Yong-Jun Liu and colleagues showed that human Hassall's corpuscles — which are groups of epithelial cells in the thymic medulla — express the interleukin-7-related cytokine thymic stromal lymphopoietin (TSLP). TSLP-expressing Hassall's corpuscles were colocalized with CD11c+DC lysosomal-associated membrane protein (DC-LAMP)+ DCs, with DC-LAMP being a marker of mature, activated DCs. In in vitro experiments, TSLP induced peripheral-blood and thymic CD11c+ immature DCs to upregulate expression of DC-LAMP and other markers of maturation and activation, such as CD80, CD86 and MHC class II molecules. The authors therefore propose that Hassall's corpuscles express TSLP to activate immature DCs in the thymus.
DCs that are activated with TSLP (denoted TSLP-DCs) induced the proliferation of CD4+CD8− thymocytes but not other thymocyte populations, in vitro, and resulted in a tenfold increase in the number of CD25+ cells in this subset.

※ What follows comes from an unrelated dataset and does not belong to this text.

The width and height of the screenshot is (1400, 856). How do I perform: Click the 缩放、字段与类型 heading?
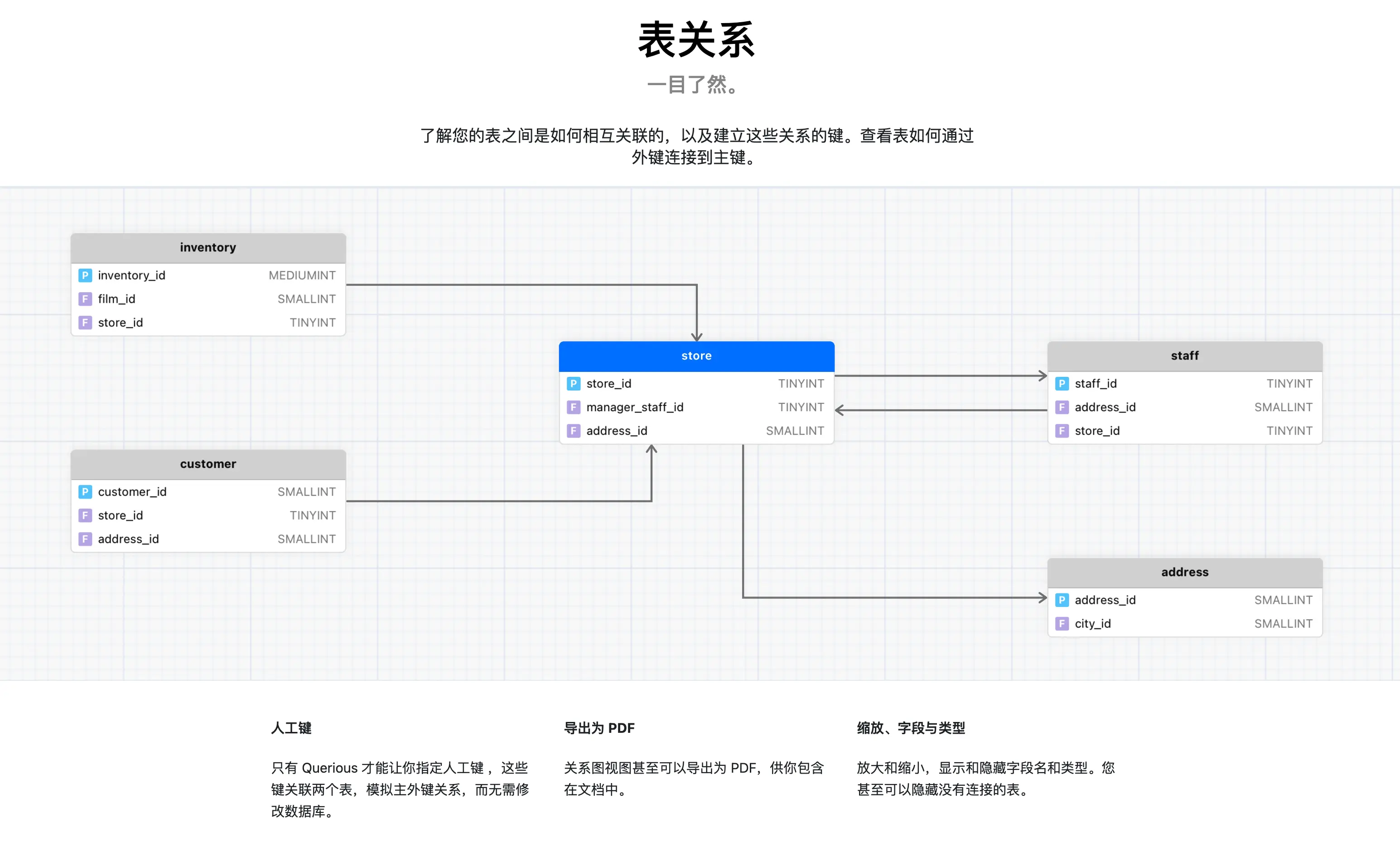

This was a consequence of the proliferation of CD4+CD25− cells and their differentiation into CD4+CD25+ cells, rather than of the proliferation of pre-existing CD4+CD25+ cells. The CD4+CD25+ cells that were induced by TSLP-DCs expressed
Foxp3
(forkhead box P3) mRNA and inhibited the proliferation of CD4+CD25− thymocytes stimulated with CD3- and CD28-specific antibodies, showing that they have the characteristics of classical TReg cells. TReg cells in the thymus were shown to be present only in the medulla in close proximity to DC-LAMP+ DCs and Hassall's corpuscles.